### Instrução:
Responda às perguntas com base no trecho sobre educação inclusiva nos CMEIs:
(a) Qual percentual dos participantes afirmou ter conhecimento pleno sobre a profissão do fisioterapeuta?
(b) Qual percentual dos respondentes disse que as áreas recreativas não são acessíveis?
(c) Quantas vezes a falta de profissionais foi mencionada entre as maiores dificuldades na implementação da educação inclusiva?

### Trecho da página:
§ §

Ao observarmos o gráfico 1, no ponto de vista dos profissionais da educação que participaram da pesquisa, o conceito de deficiência para eles é que os” indivíduos com deficiência” são comparados com “indivíduos normais”, sendo que uma parte dos professores considera a deficiência como um “impedimento”. Alguns professores definiram a deficiência como uma “incapacidade” e a caracterizaram como uma “dificuldade”. Somente uma vez o conceito de deficiência foi estabelecido que, embora as pessoas com deficiência tivessem características específicas, estes indivíduos são dotados de capacidade de desenvolvimento caso sejam estimulados. 

Ao serem questionados sobre seu conhecimento acerca da profissão do fisioterapeuta, 30,3% dos participantes afirmaram apresentar um conhecimento pleno, enquanto 69,7% dos profissionais da educação indicaram um nível de conhecimento razoável sobre a função do fisioterapeuta.  Todos os professores expressaram a crença na viabilidade da colaboração multidisciplinar entre professores e fisioterapeutas, bem como na possibilidade de prevenir problemas físicos com a assistência desses profissionais. Quando indagados sobre a capacidade dos fisioterapeutas atuarem no desenvolvimento motor de crianças, independente da presença ou ausência de algum déficit, 94,9% dos participantes afirmaram acreditar nessa possibilidade.  

Ao serem inquiridos sobre a acessibilidade nos CMEIs para todos os alunos, 18,4% dos participantes expressaram que no CMEI em que trabalham oferece plena acessibilidade, enquanto 52,6% indicaram que é razoavelmente acessível, adicionalmente, 29,0% relataram que o ambiente não é acessível para as crianças com deficiência. Em relação à acessibilidade em áreas recreativas, 69,2% dos respondentes afirmaram que tais áreas não são acessíveis. No que diz respeito aos possíveis riscos à segurança das crianças com deficiência, como piso escorregadio e fácil acesso à rua, entre outros exemplos, 64,1% dos professores reconheceram a existência de algum risco. Em relação à possibilidade de adaptação de materiais e objetos para crianças com deficiência, 76,9% dos educadores afirmaram ser viável realizar estas adaptações.

Quando perguntados a respeito da inclusão de pessoas com deficiência no Brasil, 94,9% dos respondentes afirmaram que o Brasil não é um país inclusivo. Ao elencar as maiores dificuldades na implementação da educação inclusiva nos CMEIs, em 39 respostas, foram mencionadas 17 vezes a falta de profissionais, 14 vezes a falta de formações, 13 vezes a falta de recursos, 10 vezes o ambiente do CMEI e 10 vezes a respeito da grande quantidade de alunos em sala de aula, conforme observado no gráfico 2. 

Gráfico 2. Maiores dificuldades enfrentadas pelos professores na implementação da educação inclusiva nos CMEIs. 

Fonte: Dados da Pesquisa (2024).

Ao analisarmos o gráfico 2, pode-se observar que as maiores dificuldades elencadas pelos professores dos CMEIs foram a falta de mais profissionais, seguido da necessidade de mais capacitações e formações de como lidar com as crianças com deficiência, a importância de ter mais investimentos nos Centros Educacionais e a quantidade de alunos em sala de aula.

§ §

### Material:
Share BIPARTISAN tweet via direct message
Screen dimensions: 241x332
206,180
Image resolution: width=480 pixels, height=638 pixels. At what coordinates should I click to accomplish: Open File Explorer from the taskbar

§ §

### Resposta:
(a) 30,3%.
(b) 69,2%.
(c) 17 vezes.